We craft shelters. We cook our food and use complex tools. We form large, multigenerational social groups with dozens to thousands of people. We cooperate to wage war and help each other. We teach, tell stories, trade. We have morals, laws. We contemplate the stars, our place in the cosmos, life’s meaning, what follows death.
The details of our tools, fashions, families, morals and mythologies vary from tribe to tribe and culture to culture, but all living humans show these behaviors. That suggests these behaviours – or at least, the capacity for them – have a single origin and result from shared ancestry.
Just as you can upgrade your smartphone's operating system, culture can evolve even if the hardware doesn’t. Humans in ancient times lacked smartphones and spaceflight, but we know from studying philosophers such as Buddha and Aristotle that they were just as clever. Our brains didn’t change, our culture did.
So what happened? If Pleistocene hunter-gatherers were as smart as us, why did culture remain so primitive for so long? Why did we need hundreds of millennia to invent bows, sewing needles, boats?
First, we journeyed out of Africa, occupying more of the planet. We know from fossil evidence in southern Greece and modern-day Israel that some early members of our species expanded beyond Africa around 200,000 years ago, and again between 120,000 to 90,000 years ago. Recently, human and other animal footprints embedded on an ancient lake surface in the Nefud Desert in Saudi Arabia were discovered that are around 120,000 years old.
But this has not been a smooth and gradual development. Around 70,000 years ago, humanity's global population dropped down to only a few thousand individuals. This phenomenon is known as the human genetic bottleneck. The small group of survivors, living somewhere in Southern Africa, then began to repopulate the world. This timeline seems to coincide with the cultural revolution that took place afterwards.

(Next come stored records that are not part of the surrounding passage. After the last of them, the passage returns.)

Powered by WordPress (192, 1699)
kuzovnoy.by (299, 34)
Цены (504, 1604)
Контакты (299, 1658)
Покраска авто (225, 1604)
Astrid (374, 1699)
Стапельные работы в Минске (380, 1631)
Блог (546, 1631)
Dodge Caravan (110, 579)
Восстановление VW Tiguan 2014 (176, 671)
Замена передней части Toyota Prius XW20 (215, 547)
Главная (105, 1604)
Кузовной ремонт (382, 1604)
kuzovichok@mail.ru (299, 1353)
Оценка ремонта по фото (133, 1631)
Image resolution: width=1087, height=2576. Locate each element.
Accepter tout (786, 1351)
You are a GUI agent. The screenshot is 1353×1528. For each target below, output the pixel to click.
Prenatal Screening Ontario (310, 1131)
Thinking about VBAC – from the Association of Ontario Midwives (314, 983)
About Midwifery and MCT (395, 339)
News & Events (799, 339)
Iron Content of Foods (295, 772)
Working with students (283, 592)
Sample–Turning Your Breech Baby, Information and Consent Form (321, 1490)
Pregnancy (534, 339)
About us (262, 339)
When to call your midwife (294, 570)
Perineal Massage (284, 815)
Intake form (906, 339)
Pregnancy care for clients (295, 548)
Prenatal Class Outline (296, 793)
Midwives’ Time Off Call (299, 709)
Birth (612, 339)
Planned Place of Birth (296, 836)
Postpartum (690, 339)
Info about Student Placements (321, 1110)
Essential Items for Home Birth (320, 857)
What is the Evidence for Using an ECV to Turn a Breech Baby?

Again, Homo sapiens faced new environments in the Middle East, India, Indonesia, the Arctic, with unique climates, foods and dangers, including other human species like the Naendertals and Denisovans. Different environments posed new problems that demanded innovative solutions.
Population growth also meant that there were simply more humans to invent, increasing the odds of a prehistoric Elon Musk or Leonardo da Vinci. This triggered feedback cycles. As new technologies appeared and spread – better weapons, clothing, shelters – human numbers could increase further, accelerating cultural evolution again.
Since we consider ourselves superior to all other species, we find it difficult to accept that the encounter with other human species could have contributed enormously to this development. For instance, an ivory tiara made from the tusks of the now-extinct woolly mammoth and dated to between 35,000 and 50,000 years old was recently found in the Denisova Cave in the Altai mountains of Siberia.
Others point to the role of shamanism and the use of hallucinogenic drugs, such as psylocibine and DMT, among many others. One only has to delve deeper into the various cave paintings to immediately see that this could indeed be an underexposed aspect of human development. Graham Hancock is one of the most famous proponents of this idea.
Numbers drove culture, culture increased numbers, accelerating cultural evolution, on and on, ultimately pushing human populations to outstrip their ecosystems, devastating the megafauna and forcing the evolution of farming. Finally, agriculture caused an explosive population increase, culminating in civilisations of millions of people. Thus, cultural evolution kicked into hyperdrive.
Artefacts reflect culture, and cultural complexity is an emergent property. That is, it’s not just individual-level intelligence that makes cultures sophisticated, but interactions between individuals in groups, and between groups. Like networking millions of processors to make a supercomputer, we increased cultural complexity by increasing the number of people and the links between them. A process that is still in an exponential acceleration today.